Required work: Convert everything in the data from the line containing "What do you see at coordinates (36, 173)" down to the line containing "The image size is (1024, 1024)." into a Markdown table with the columns Row and Line, skipping any blank lines. Include only those lines.

(Records from a data collection)
Segment Open
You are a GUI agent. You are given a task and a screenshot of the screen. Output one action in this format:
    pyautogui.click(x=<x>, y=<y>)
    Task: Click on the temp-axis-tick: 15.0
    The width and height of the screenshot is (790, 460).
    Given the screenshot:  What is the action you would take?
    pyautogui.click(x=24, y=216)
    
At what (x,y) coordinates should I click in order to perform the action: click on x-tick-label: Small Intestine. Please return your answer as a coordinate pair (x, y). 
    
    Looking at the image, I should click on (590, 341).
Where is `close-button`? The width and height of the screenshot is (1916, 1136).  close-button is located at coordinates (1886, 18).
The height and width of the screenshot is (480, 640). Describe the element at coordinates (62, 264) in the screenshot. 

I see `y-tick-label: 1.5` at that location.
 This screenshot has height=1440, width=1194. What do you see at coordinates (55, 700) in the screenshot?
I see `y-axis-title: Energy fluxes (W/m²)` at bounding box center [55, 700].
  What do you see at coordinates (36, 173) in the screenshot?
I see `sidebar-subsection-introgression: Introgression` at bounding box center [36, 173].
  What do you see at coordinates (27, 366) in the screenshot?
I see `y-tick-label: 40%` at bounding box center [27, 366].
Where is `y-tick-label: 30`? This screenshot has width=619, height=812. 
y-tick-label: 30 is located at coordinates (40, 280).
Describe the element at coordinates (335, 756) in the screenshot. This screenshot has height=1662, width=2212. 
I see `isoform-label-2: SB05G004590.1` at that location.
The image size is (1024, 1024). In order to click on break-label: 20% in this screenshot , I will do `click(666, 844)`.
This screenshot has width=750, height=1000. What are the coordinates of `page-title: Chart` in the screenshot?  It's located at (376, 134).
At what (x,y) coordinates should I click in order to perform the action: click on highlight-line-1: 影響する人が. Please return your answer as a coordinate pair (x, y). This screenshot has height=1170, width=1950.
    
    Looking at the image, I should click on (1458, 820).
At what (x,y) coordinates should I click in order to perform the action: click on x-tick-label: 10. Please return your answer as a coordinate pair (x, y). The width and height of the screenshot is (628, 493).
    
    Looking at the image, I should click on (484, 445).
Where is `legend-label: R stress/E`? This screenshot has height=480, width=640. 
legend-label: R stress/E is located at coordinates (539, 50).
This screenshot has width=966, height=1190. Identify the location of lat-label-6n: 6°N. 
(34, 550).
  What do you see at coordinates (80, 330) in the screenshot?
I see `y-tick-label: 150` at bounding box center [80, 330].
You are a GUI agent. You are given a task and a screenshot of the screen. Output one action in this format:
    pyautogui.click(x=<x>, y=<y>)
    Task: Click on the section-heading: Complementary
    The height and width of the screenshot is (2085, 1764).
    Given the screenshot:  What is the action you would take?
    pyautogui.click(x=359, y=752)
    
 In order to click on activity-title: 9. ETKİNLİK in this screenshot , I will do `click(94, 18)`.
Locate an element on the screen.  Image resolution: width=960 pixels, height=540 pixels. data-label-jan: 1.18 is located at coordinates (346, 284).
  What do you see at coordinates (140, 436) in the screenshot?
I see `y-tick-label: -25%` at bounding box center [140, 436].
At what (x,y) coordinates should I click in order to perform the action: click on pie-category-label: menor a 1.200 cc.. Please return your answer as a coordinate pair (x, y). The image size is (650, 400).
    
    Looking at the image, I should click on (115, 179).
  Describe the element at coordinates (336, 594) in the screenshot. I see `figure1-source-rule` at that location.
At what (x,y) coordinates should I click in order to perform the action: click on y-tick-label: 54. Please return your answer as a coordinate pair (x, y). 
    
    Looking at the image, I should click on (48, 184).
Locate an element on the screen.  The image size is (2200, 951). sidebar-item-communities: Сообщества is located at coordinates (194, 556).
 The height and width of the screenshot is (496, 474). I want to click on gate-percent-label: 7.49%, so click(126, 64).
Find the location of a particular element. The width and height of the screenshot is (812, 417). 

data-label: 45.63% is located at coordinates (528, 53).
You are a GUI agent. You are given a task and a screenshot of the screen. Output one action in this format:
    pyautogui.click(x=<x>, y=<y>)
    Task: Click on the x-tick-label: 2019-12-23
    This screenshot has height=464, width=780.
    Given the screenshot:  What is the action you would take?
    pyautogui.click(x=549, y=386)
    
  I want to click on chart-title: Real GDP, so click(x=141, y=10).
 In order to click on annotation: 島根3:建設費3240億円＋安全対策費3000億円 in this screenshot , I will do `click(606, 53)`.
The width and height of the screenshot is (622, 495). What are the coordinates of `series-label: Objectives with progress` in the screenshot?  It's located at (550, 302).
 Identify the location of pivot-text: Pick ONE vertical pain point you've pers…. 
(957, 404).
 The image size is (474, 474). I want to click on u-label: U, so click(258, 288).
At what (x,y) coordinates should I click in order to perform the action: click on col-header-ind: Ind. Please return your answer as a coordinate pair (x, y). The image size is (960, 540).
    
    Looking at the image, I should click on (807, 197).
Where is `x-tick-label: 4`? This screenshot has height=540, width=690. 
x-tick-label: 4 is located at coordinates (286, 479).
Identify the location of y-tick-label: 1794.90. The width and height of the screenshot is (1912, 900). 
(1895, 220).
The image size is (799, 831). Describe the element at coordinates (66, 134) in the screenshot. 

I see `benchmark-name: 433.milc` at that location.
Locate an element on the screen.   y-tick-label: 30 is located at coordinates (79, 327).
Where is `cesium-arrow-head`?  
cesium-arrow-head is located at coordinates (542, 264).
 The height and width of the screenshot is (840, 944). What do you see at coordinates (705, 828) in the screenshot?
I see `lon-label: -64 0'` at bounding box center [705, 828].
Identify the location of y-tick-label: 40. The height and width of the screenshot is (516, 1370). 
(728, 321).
Segment Closed
Task response:
| Row | Line |
|---|---|
| 1 |   What do you see at coordinates (36, 173) in the screenshot? |
| 2 | I see `sidebar-subsection-introgression: Introgression` at bounding box center [36, 173]. |
| 3 |   What do you see at coordinates (27, 366) in the screenshot? |
| 4 | I see `y-tick-label: 40%` at bounding box center [27, 366]. |
| 5 | Where is `y-tick-label: 30`? This screenshot has width=619, height=812.  |
| 6 | y-tick-label: 30 is located at coordinates (40, 280). |
| 7 | Describe the element at coordinates (335, 756) in the screenshot. This screenshot has height=1662, width=2212.  |
| 8 | I see `isoform-label-2: SB05G004590.1` at that location. |
| 9 | The image size is (1024, 1024). In order to click on break-label: 20% in this screenshot , I will do `click(666, 844)`. |